中国の高校卒業生13万5000人が各地の中国人民解放軍士官学校の入学試験を受験し、1万7000人が合格していたことが分かった。士官学校の受験者数と合格者数がともに史上最多を記録した。
中国では軍は規律が厳しく命の危険も伴うため、若者に間で人気がないというのが定説だったが、若者の失業率が20%以上という超就職難の中、軍は安定した職場ということもあって、徐々に人気が高まってきたようだ。軍機関紙「解放軍報」が報じた。
士官学校の試験は、第1次として「政治検査」という書類検査があり、受験者の身長や体重、病歴、民族、家族構成、宗教、海外渡航歴や犯罪歴などがチェックされ、その合格者が第2次の筆記試験に臨む。
これを通過した5万人が面接と健康診断を受けて、最終的に1万7000人が合格し、幹部候補生として士官学校に入学する。最終倍率はほぼ8倍とかなりの狭き門だ。それでも、合格者数は昨年に比べて2000人も増えている。
これは中国人民解放軍の指導部が現在、部隊の訓練を合理化するとともに、新しいロケット部隊の立ち上げなど、より広範な軍改革に取り組んでいることが大きな要因となっている。
中国では古来、「好鉄不打釘、好人不当兵(良い鉄は釘にならない。優秀な人は兵士にはならない)」と言われてきたが、最近では当てはまらなくなってきたようだ。

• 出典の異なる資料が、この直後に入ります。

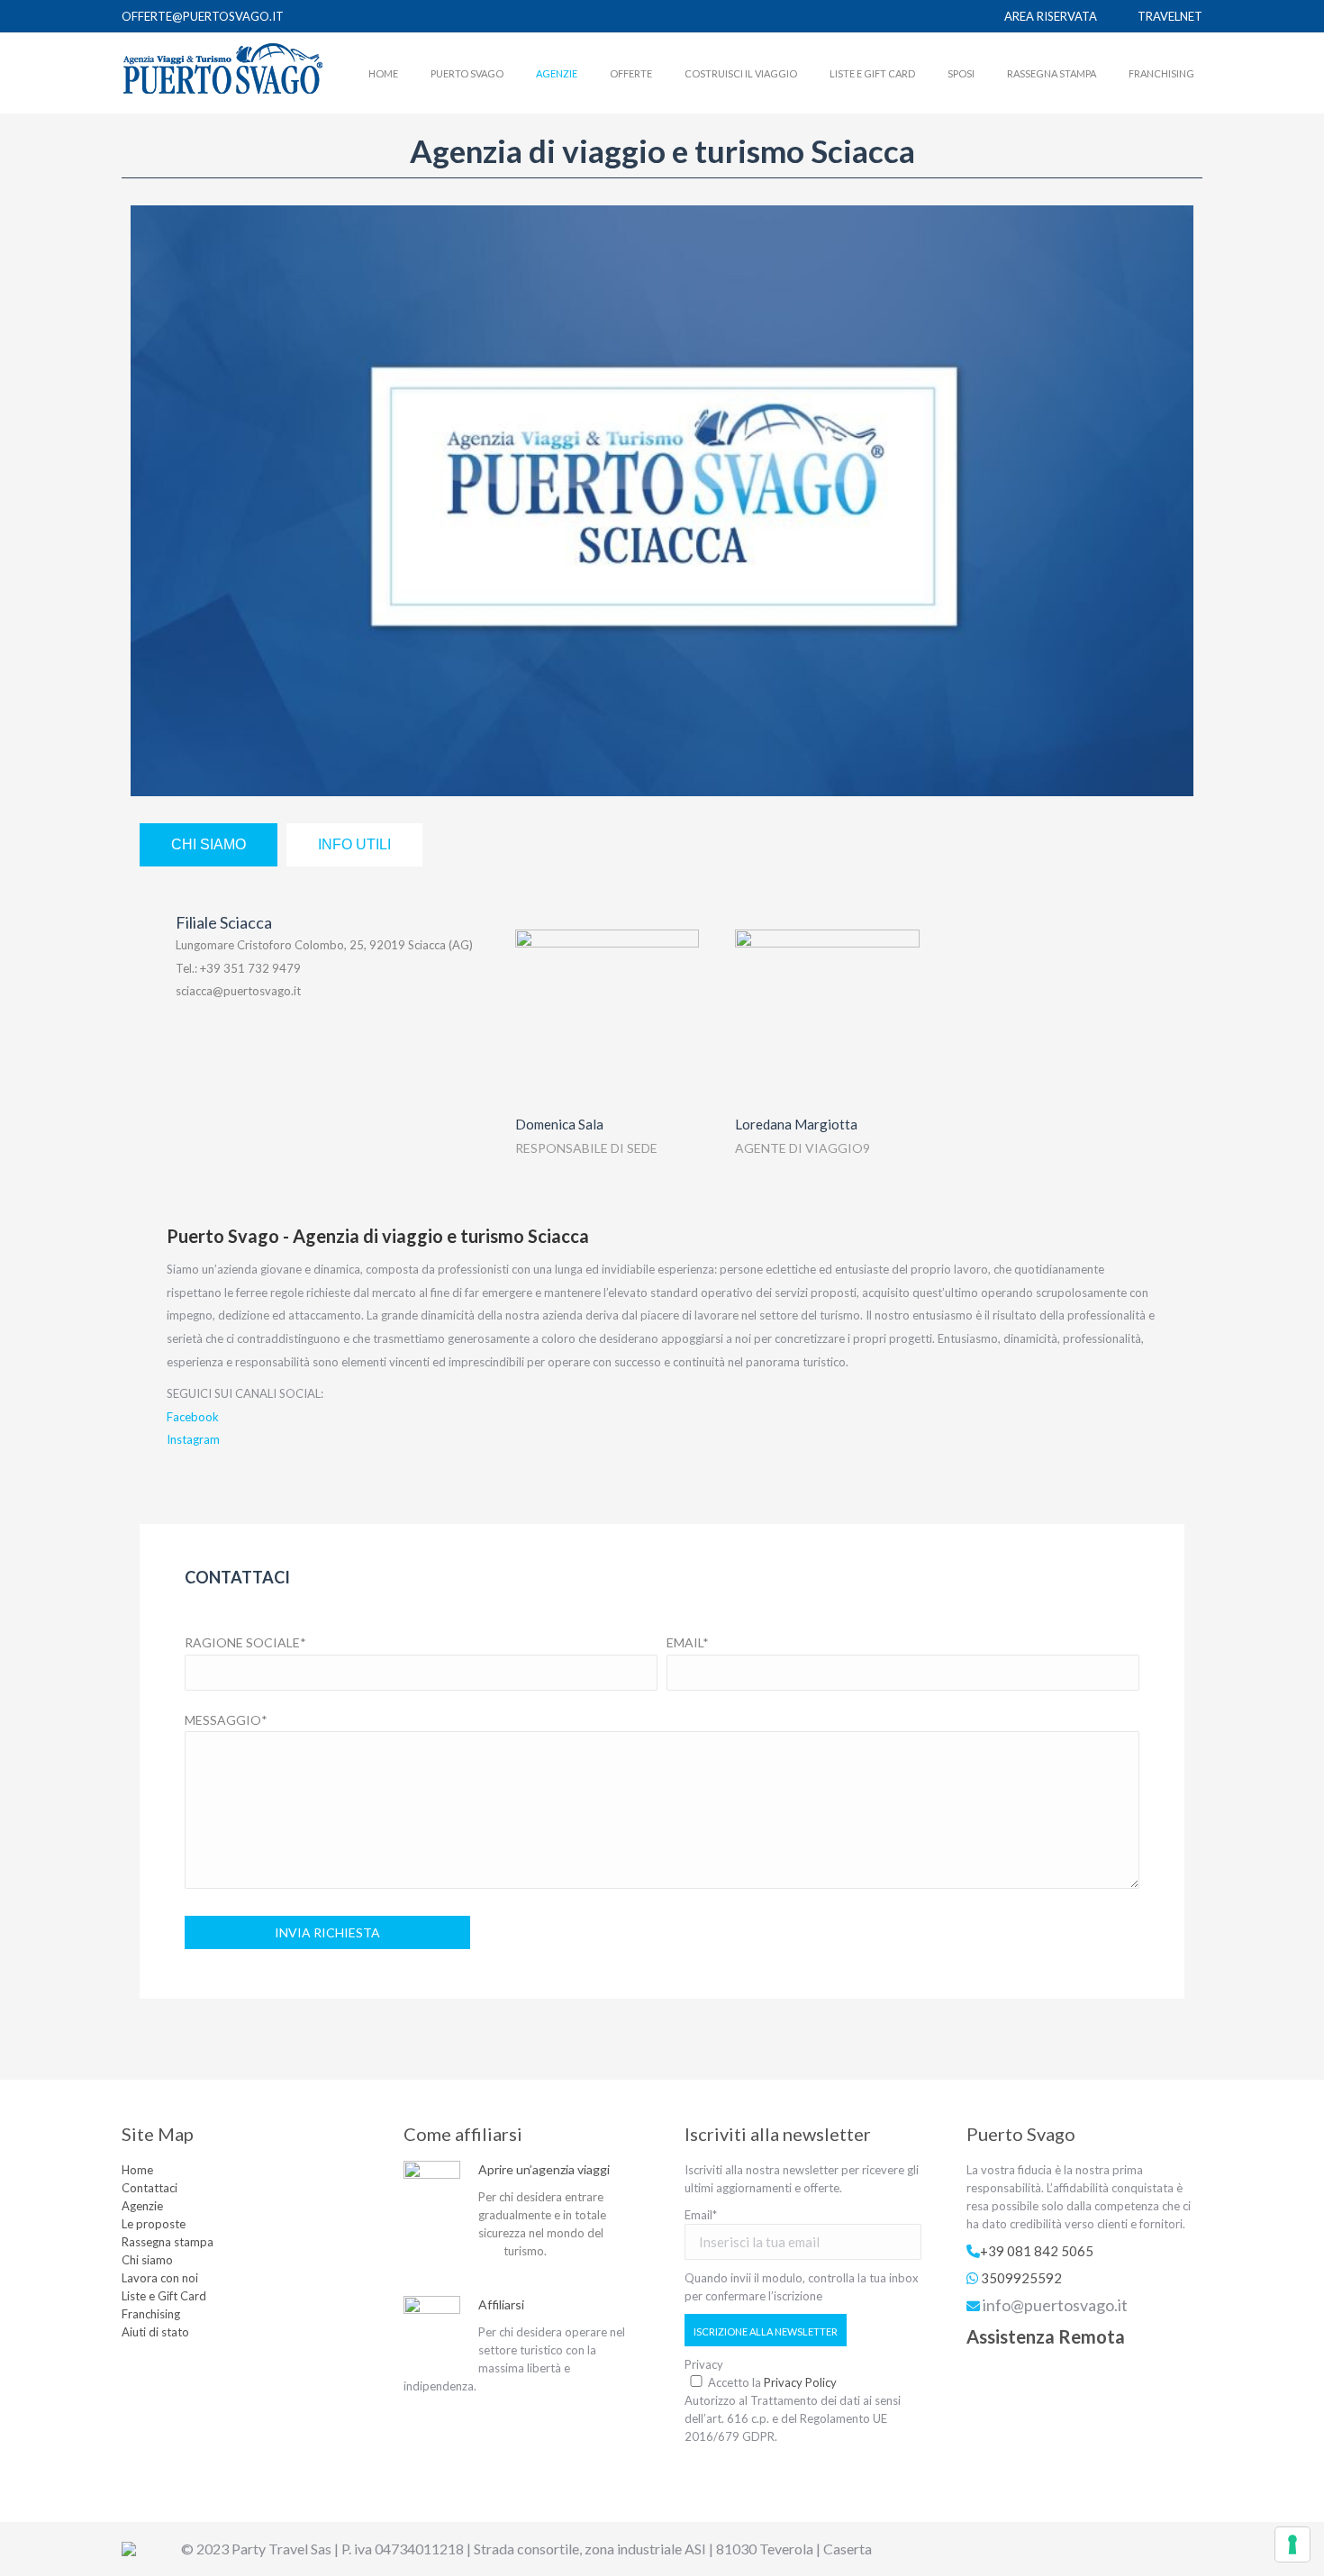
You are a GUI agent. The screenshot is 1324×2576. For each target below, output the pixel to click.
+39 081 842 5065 (1036, 2251)
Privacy (704, 2364)
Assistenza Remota (1045, 2336)
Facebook (193, 1417)
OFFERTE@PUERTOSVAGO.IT (203, 16)
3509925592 (1021, 2278)
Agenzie (142, 2206)
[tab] (208, 844)
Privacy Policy (800, 2382)
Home (137, 2170)
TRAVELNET (1170, 16)
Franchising (151, 2314)
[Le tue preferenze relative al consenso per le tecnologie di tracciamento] (1292, 2544)
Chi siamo (147, 2260)
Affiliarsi (501, 2304)
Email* (701, 2215)
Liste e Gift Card (164, 2296)
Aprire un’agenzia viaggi (544, 2169)
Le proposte (154, 2224)
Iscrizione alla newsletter (766, 2331)
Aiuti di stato (155, 2332)
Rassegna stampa (167, 2242)
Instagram (193, 1439)
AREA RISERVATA (1050, 16)
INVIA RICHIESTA (327, 1932)
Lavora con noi (160, 2278)
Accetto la (772, 2382)
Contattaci (149, 2188)
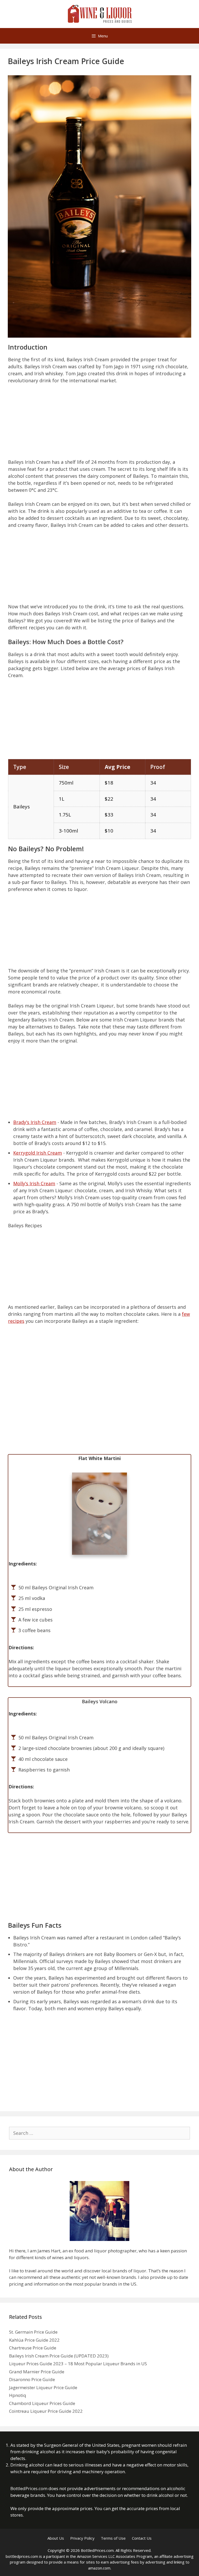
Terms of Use (113, 2538)
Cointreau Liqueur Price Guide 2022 (46, 2411)
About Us (55, 2538)
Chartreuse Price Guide (32, 2348)
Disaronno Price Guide (32, 2379)
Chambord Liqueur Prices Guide (42, 2403)
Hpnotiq (17, 2395)
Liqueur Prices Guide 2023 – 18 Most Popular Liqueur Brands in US (78, 2364)
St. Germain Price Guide (33, 2332)
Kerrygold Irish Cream (37, 1153)
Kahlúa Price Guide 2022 (34, 2340)
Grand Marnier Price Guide (36, 2372)
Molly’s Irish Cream (34, 1183)
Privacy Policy (82, 2538)
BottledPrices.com (28, 2488)
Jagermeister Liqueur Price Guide (43, 2387)
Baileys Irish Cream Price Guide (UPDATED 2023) (59, 2356)
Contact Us (142, 2538)
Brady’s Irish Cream (34, 1122)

習近平指導部はこのところ、軍の近代化やハイテク化に対応するため、高学歴で専門知識がある人材の確保を優先しており、軍幹部の待遇改善が進んでいることが背景にある。
今年6月の若者(16~24歳)の失業率は21.3%だが、北京大学の張丹丹・准教授(経済学)は、実際の失業率は「46.5%」になる可能性があると指摘しており、若者の就職難は深刻さを増している。その点、軍は安定した職場であり、一定の年数の軍歴を積めば、優先的に国有企業への転職も認められるというもの若者にとっては魅力的な点だといえよう。